Nikkan Gendai August 11
Nikkan Gendai August 11
With municipalities all over Japan trying to conserve electric power during the dog days of summer, incidents of public obscenity are on the rise, reports Nikkan Gendai (Aug. 11).

On August 9, a 33-year-old cop assigned to the Toyama prefectural police was apprehended for breaking into a police dormitory facility, allegedly on the hunt to purloin feminine undergarments.

A day earlier, a 49-year-old NHK producer was nabbed for trying to surreptitiously shoot photos up a woman’s dress, and a 56-year-old instructor at a primary school in Nara was arrested for groping.

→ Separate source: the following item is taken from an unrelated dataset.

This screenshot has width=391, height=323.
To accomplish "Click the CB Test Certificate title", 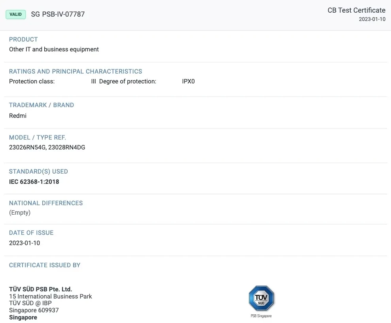I will click(x=356, y=10).
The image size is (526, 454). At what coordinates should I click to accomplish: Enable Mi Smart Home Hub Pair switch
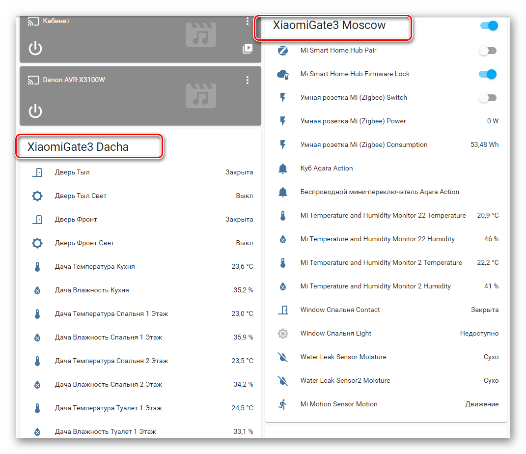(488, 51)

On August 7, a 26-year-old member of a university’s administrative staff was nicked for fondling a female white collar worker’s thigh on a bus. And a 26-year-old civilian employed by the police in Miyazaki Prefecture was arrested for attempting a sneak shot with his camera.

What is it with all these supposedly respectable people, pillars of society who hold down cozy, stable jobs, who suddenly go off the deep end and turn into leering perverts?

A government worker tells the tabloid he thinks it’s because of the power-saving campaign now in force.

“The stricter the working environment at government offices, the more efforts are being devoted to reduce power consumption,” he explains. “The air conditioner thermostats are arbitrarily set to 28 degrees Celsius no matter how hot it gets. On the one hand, the workers there understand why these measures are necessary, but on the other, they are sweaty and uncomfortable. It’s cooler to go somewhere else.

“Because people are so irritable we’re also seeing more arguments and quarrels in the workplace. So when these workers stomp out of their offices in a bad mood, and then see so many women strutting around in even skimpier garments than usual, I suppose they just flake out.”

It is said that acts of groping and perversion around JR Osaka Station are up this year by 40 percent. Behold, then, what the Fukushima nuclear reactor accident hath wrought. (K.S.)